It was nearly Christmas that year when my friend Sarah called to tell me, in a hesitant voice, “Jamie is dead.”

The news was on in the background this time. No carols.

“They’re bringing his body back from Iraq. No announcement yet on the funeral.”

We hung up. What else was there to say?

I’d first met Jamie at a party Sarah had thrown for writers. His wife, Marika, was writing a novel about leaving Russia to seek freedom and opportunity in the U.S. They were newlyweds, both twenty-two, and had met in an English class. Kevin, my husband, spoke with Jamie about his decision to enlist in the National Guard for financial help with college tuition. Marika and I discussed her novel. She was concerned that Americans would be unable to relate to characters based on people she knew in Russia. “Americans seem to have little understanding about life in other countries,” she told me. She shook her head and took a sip of her wine. “But I’ve made such good friends here.”
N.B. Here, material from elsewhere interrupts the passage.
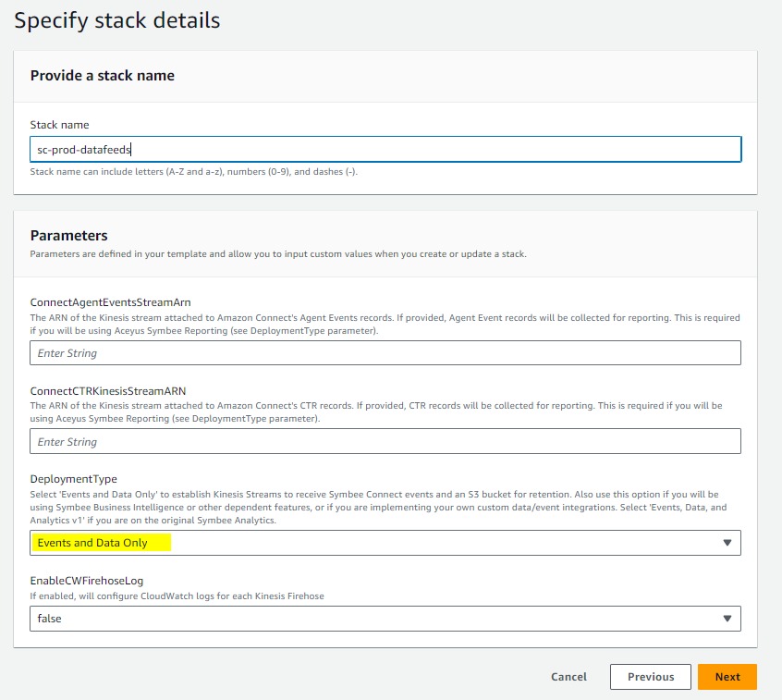This screenshot has width=782, height=700.
Task: Click the Stack name input field
Action: [x=385, y=149]
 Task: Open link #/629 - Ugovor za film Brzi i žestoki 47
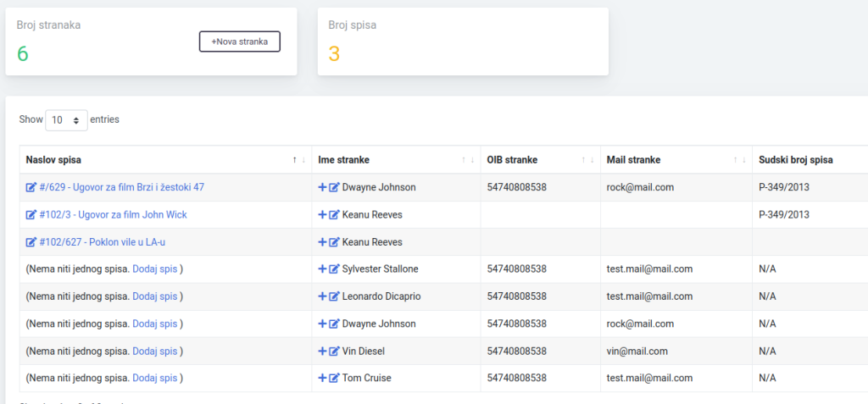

A few weeks later I saw Jamie and Marika’s picture in the newspaper above a story about National Guard members shipping out to Iraq. There they were, arms around each other, Marika’s eyes full of love and dread, Jamie’s smile tentative. (I thought of all the times his mother must have told him to “smile for the camera.”) His arm was wound around his young wife, his military beret perched on his head.

He lasted one month in Iraq.

At the funeral Marika, weeping bitterly, said, “I thought this couldn’t happen. He was in the National Guard, not the army.”

Jamie’s flag-draped coffin was not pictured in the paper. It is forbidden now for returning coffins to be shown in the news.

I recently went to a concert by Anaïs Mitchell, who sang a song called “Tell Me Something,” about the invasion of Iraq: “Tell me something good about my country, tell me one good thing.”

I have no answer for her, but the lyric still haunts me. It makes me think of my brother, dead in Vietnam, and Jamie, who died thirty-five years later in a different war, which is really the same war. To those who die, they are all the same war.